Most PBX systems have multiple TDM buses supporting the communications needs of the system ports. The individual TDM bus segments can be linked through a variety of methods based on the topology of the switching network design (see section below). Two user stations connected to port interface circuit cards housed in different port equipment cabinet frames would each be supported by different local TDM buses. A PBX switched network TDM bus may support a few port circuit cards (perhaps half a port carrier shelf), an entire port carrier shelf, or even multiple port carrier shelves within the same cabinet frame. Stackable single carrier cabinet designs sharing a common backplane for process- ing and switching functions also may be supported by a single TDM bus, but it is more than likely that port circuit interfaces housed in different cabinets will not share the same TDM bus. Based on these TDM bus segment scenarios, it is possible that a call between two user stations housed on the same port carrier shelf would require four talk slots per call and two station users on different port carrier shelves in the same equipment cabinet frame would require only two talk slots. The number of required talk slots will depend on the switch network design.
Whenever two communicating ports do not share a common TDM bus, the PBX processing system will assign the originating port a talk slot on its local TDM bus (the TDM bus directly connected to its port interface card) and a talk slot on the TDM bus that is local to the destination port. The destination port will likewise be assigned two talk slots: one on its local TDM bus and another on the originating port’s local TDM bus.
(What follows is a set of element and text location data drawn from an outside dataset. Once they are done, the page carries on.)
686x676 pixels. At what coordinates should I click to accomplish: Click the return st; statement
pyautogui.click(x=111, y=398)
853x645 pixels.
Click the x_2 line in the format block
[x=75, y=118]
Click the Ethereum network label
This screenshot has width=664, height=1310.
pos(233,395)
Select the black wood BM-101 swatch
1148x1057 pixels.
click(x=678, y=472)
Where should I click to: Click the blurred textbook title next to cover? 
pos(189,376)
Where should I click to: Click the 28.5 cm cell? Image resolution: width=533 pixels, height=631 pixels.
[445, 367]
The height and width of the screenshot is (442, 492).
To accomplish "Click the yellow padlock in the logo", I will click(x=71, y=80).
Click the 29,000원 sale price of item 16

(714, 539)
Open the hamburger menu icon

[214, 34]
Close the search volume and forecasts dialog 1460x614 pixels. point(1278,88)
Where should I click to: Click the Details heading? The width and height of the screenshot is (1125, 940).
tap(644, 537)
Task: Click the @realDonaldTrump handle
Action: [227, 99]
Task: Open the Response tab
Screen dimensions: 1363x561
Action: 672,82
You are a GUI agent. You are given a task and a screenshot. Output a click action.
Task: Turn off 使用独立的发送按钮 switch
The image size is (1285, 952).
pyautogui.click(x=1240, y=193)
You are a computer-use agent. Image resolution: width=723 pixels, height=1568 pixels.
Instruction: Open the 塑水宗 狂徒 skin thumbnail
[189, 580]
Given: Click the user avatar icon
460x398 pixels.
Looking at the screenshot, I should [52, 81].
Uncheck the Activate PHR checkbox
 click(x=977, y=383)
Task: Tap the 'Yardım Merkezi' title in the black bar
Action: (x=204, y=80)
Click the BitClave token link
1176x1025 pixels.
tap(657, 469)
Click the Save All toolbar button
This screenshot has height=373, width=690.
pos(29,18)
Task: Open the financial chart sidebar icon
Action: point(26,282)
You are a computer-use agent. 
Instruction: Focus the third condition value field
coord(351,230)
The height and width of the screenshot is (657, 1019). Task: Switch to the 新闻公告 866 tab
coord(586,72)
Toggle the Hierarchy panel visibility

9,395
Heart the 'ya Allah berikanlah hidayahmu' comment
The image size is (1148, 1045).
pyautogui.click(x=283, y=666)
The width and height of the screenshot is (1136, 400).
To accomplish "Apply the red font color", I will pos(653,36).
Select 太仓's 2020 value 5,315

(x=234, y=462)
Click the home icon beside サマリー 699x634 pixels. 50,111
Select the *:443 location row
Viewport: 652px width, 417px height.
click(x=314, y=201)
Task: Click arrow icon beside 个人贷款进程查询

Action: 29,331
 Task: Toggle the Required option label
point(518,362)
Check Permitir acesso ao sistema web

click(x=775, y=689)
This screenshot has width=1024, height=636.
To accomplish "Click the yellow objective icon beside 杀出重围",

This scenario requires at least four available talk slots divided between two TDM buses. Additional communications channels may be required to link the TDM buses, and the PBX processing system makes the necessary assignments per call. Multiparty conference calls across multiple TDM buses will require one talk slot per party per TDM bus used to complete the call connection. For example, a three-party conference call among three internal station users, each supported by a different TDM bus, may require nine talk slots: three talk slots per party (one per TDM bus) × three parties = nine talk slots (Figure 1).
To minimize the number of inter-TDM bus connection requirements and increase the traffic handling capability of the PBX system, it is often recommended that groups of station and trunk circuit ports share a common TDM bus, instead of dedicating different TDM buses to different station or trunk interface port circuits. Station user groups with high intercom traffic requirements also should share common switch networking facilities to minimize inter-TDM bus connection requirements.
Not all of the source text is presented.